Remix.run Logo
onlyrealcuzzo 3 days ago

These seems like a glass-is-half-empty view.

5% are succeeding. People are trying AI for just about everything right now. 5% is pretty damn good, when AI clearly has a lot of room to get better.

The good models are quite expensive and slow. The fast & cheap models aren't that great - unless very specifically fine-tuned.

Will it get better enough so that that growth rate in success pilots grows from 5% - 25% in 5 years or 20? Who knows, but it almost certainly will grow.

It's hard to tell how much better the top foundation models will get over the next 5-10 years, but one thing that's certain is that the cost will go down substantially for the same quality over that time frame.

Not to mention all the new use cases people will keep trying over that timeline.

If in 10-years time, AI is succeeding in 2x as many use cases - that might not justify current valuations, but it will be a much better future - and necessary if we're planning on having ~25% of the population being retired / not working by then.

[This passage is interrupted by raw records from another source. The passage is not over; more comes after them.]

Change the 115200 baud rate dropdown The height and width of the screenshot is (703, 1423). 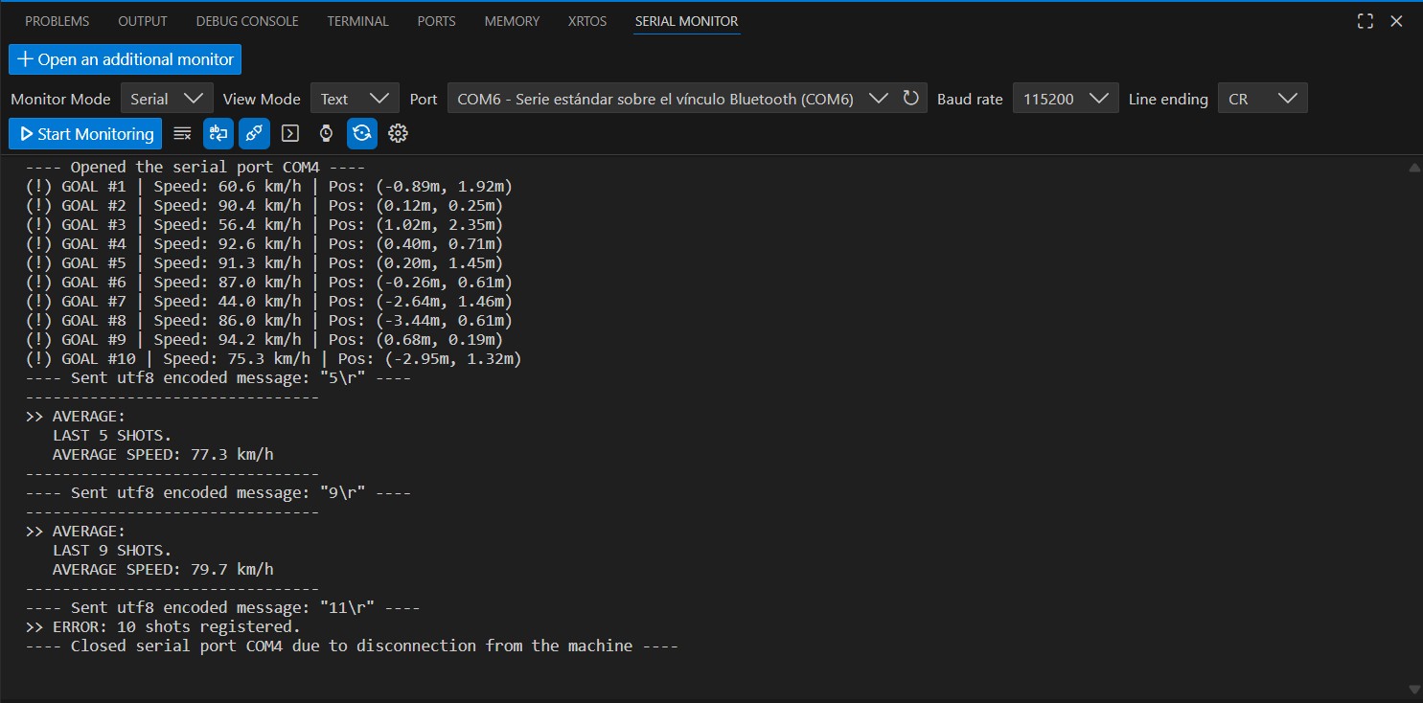[x=1066, y=99]
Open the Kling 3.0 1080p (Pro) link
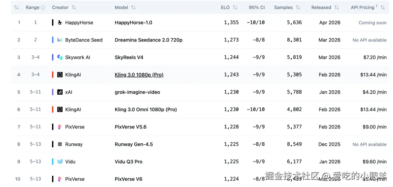Image resolution: width=393 pixels, height=187 pixels. coord(139,75)
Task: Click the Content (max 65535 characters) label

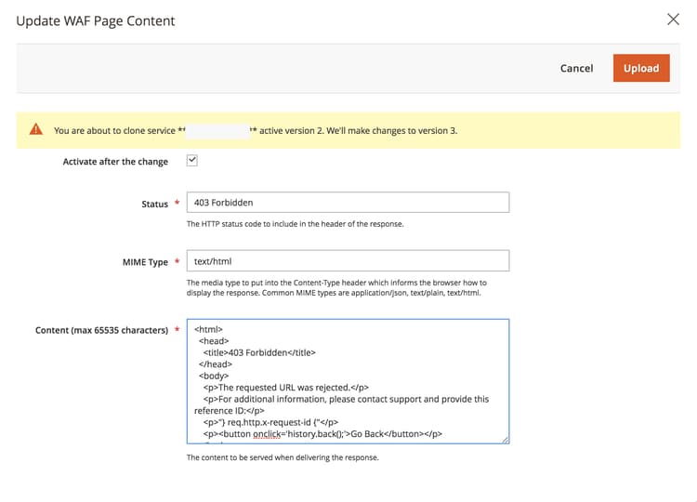Action: (101, 330)
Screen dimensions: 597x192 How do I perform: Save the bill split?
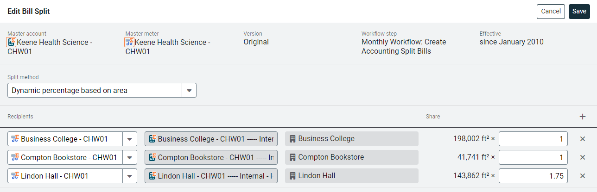(579, 12)

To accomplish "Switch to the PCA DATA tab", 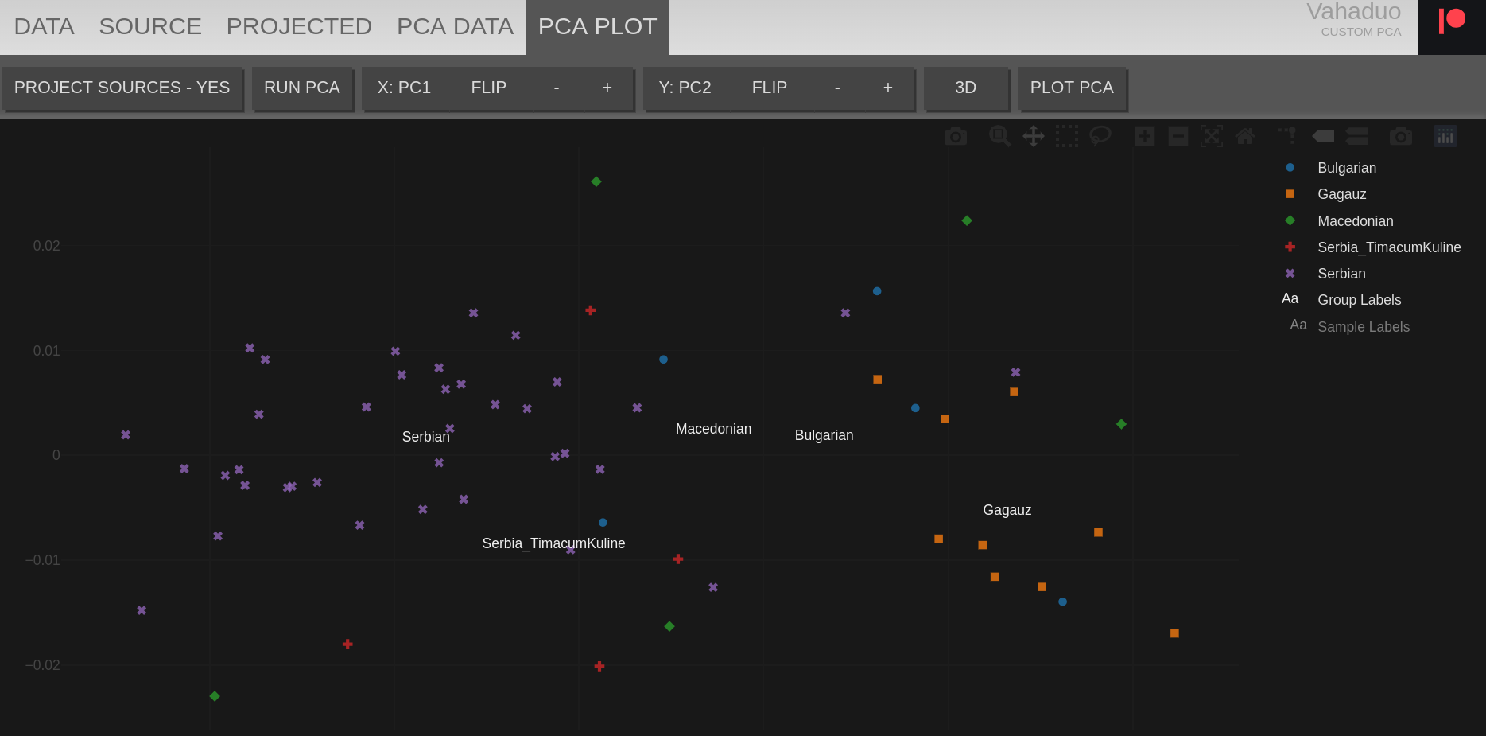I will 455,26.
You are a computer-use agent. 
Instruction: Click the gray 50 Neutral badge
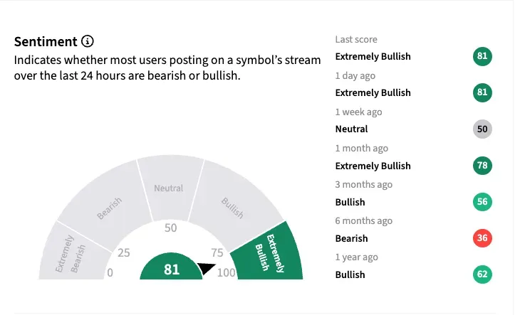tap(482, 129)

Without AI replacing a lot of jobs, we're gonna have a tough time retiring all the people we promised retirements to.

jbreckmckye 3 days ago | parent [-]

> 5% is pretty damn good, when AI clearly has a lot of room to get better.

That depends if the AI successes depended much on the leading edge of LLM developments, or if actually most of the value was just "low hanging fruit".

If the latter, that would imply the utility curve is levelling out, because new developments are not proving instrumental enough.

I'm thinking of an S curve: slow improvements through the 2010s, then a burst of activity as the tech became good enough to do something "real", followed by more gradual wins in efficiency and accuracy.

onlyrealcuzzo 3 days ago | parent [-]

I agree it's an S-curve, but it's anyone's guess where on the S we are.

And regardless, I still see this as very positive for society - and don't care as much about whether or not this is an AI bubble or not.